**QUELLE:**
____________
Da wäre ich ersmal vorsichtig 

Nachher will man dort bloss die Euronen.

In erster Linie stärkt man Pflanzen mit Nährstoffen (N,P,K,MgO) und Spurenelementen.  

Gruß Armin


----------



## Armin (9. Mai 2008)

*AW: Homöopathie für Bäume*

Hy nochmals,

sowas dann schon eher : http://www.fluegel-gmbh.de/index/79042,

Gruß Armin


----------



## Redlisch (9. Mai 2008)

*AW: Homöopathie für Bäume*



			
				Kolja schrieb:
			
		

> Hallo,
> 
> irgendwo ich weiß nicht wo, habe ich mal was über Homöopathie für Bäume gelesen.



Das klappt aber nur wenn der Baum auch daran glaubt ... 

Axel


----------



## Kolja (10. Mai 2008)

*AW: Homöopathie für Bäume*

Hallo Armin,

ich habe noch mal etwas gesucht und eine Beschreibung des Wirkstoffes
in der PDF gefunden. Kannst du da bitte einmal rein schauen, was du davon hältst?

Bei dem Produkt, was du gefunden hast, sehe ich zwar jede Menge Zutaten, aber keinen homöopathischen Ansatz. Das muss ja auch nicht schlecht sein, wenn's denn wirkt, macht mich aber trotzdem ein bisschen misstrauisch.
____________
**GEGEBENE EINTRÄGE:**
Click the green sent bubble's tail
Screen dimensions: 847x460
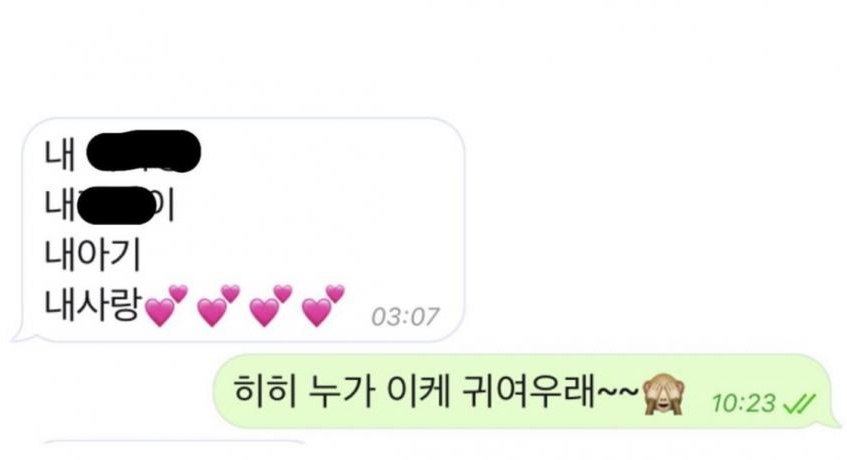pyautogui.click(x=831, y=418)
____________
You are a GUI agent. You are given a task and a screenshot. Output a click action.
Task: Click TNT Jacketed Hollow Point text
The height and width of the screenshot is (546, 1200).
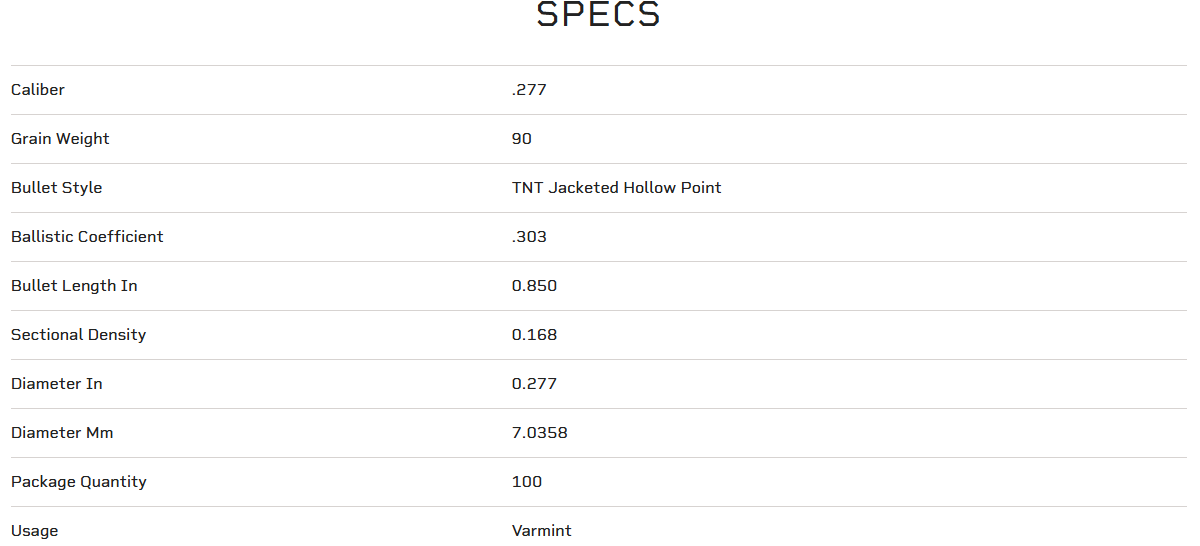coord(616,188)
____________
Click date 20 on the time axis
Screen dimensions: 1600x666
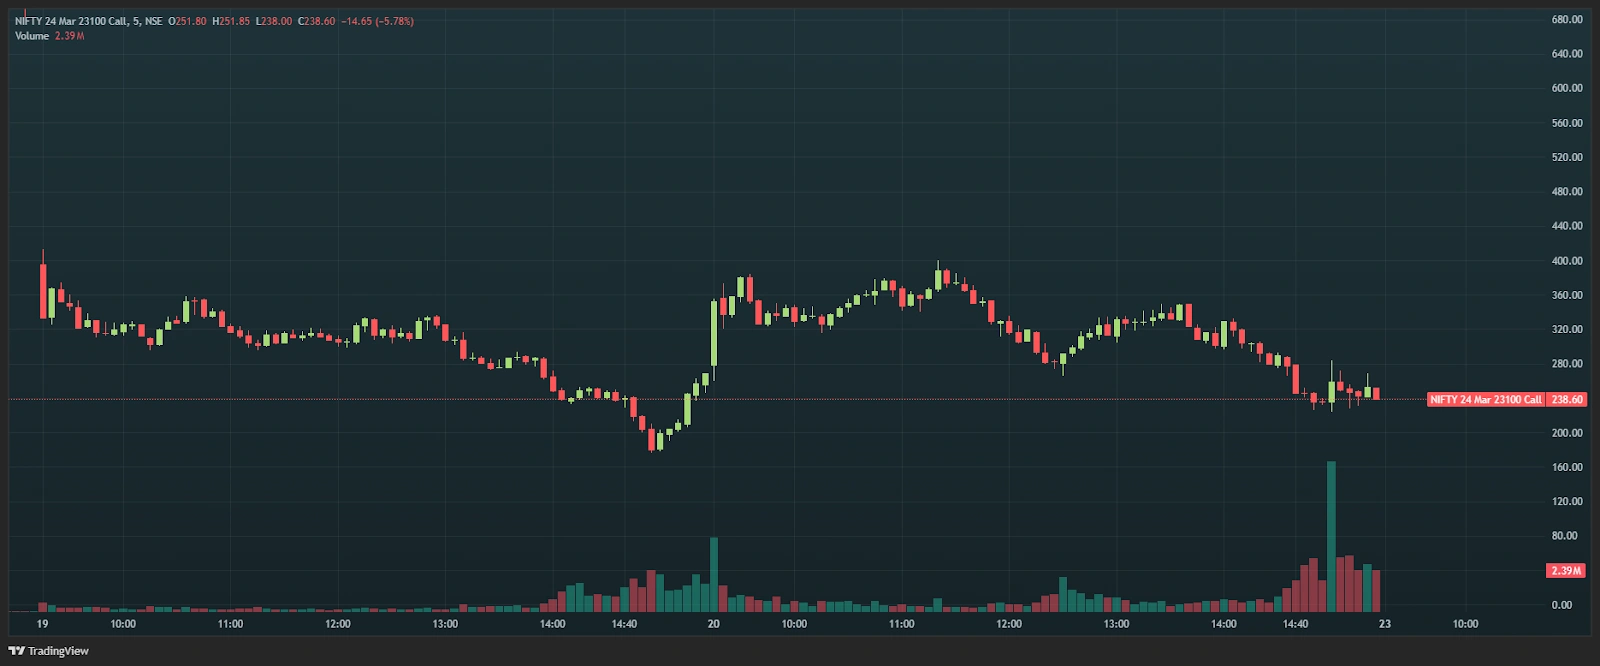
____________
**AUFGABENSTELLUNG:**
**a.** Zitieren Sie aus der Forumsdiskussion über Homöopathie für Bäume den Abschnitt von "ich habe noch" bis "du davon hältst?".
**b.** Setzen Sie die Forumsdiskussion über Homöopathie für Bäume an der Stelle fort, an der sie endet.

**LÖSUNGEN:**
**a.**
ich habe noch mal etwas gesucht und eine Beschreibung des Wirkstoffes
in der PDF gefunden. Kannst du da bitte einmal rein schauen, was du davon hältst?

**b.**
Hallo Axel,
kein Freund der Hömoöpathie? Ich habe da unterschiedliche Erfahrungen gemacht. Wenn man das richtige Mittel findet, so wirkt es bei mir, bei meinen Kindern, beim Hund und warum nicht bei Wilma - dem __ Ahorn. Ich spreche mal mit ihr. Und ein bisschen glauben, kann ja auch nicht schaden.


----------



## Kolja (20. Mai 2008)

*AW: Homöopathie für Bäume*

Hallo Annett,

danke für den Forumslink. Das ist ja auch ein schööööööönes Forum. Und ich muss aufpassen, dass ich mich da nicht festlese. Sonst sitze ich mit all meinen Interessen nur noch am PC.  
Auf jeden Fall wird da das Mittel in unterschiedlichen Zusammenhängen diskutiert. Ich glaube ich probiere es einfach mal aus.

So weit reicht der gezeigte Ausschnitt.